**ABOUT THIS EXERCISE:**
A faithful copy is needed. Set down all of the data below exactly.

──────── GIVEN RECORDS

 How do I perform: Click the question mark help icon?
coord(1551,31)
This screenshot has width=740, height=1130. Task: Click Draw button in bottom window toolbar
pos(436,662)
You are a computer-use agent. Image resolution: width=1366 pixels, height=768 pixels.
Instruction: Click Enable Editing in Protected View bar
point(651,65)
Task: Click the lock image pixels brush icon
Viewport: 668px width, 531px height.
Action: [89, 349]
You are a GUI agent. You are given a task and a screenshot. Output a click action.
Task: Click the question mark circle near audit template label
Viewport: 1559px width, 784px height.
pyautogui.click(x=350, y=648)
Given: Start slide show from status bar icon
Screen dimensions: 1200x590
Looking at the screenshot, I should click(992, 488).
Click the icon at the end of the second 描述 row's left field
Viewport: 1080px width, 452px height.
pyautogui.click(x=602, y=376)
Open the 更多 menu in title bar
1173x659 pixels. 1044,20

────────────────

**OUTPUT:**
 How do I perform: Click the question mark help icon?
coord(1551,31)
This screenshot has width=740, height=1130. Task: Click Draw button in bottom window toolbar
pos(436,662)
You are a computer-use agent. Image resolution: width=1366 pixels, height=768 pixels.
Instruction: Click Enable Editing in Protected View bar
point(651,65)
Task: Click the lock image pixels brush icon
Viewport: 668px width, 531px height.
Action: [89, 349]
You are a GUI agent. You are given a task and a screenshot. Output a click action.
Task: Click the question mark circle near audit template label
Viewport: 1559px width, 784px height.
pyautogui.click(x=350, y=648)
Given: Start slide show from status bar icon
Screen dimensions: 1200x590
Looking at the screenshot, I should click(992, 488).
Click the icon at the end of the second 描述 row's left field
Viewport: 1080px width, 452px height.
pyautogui.click(x=602, y=376)
Open the 更多 menu in title bar
1173x659 pixels. 1044,20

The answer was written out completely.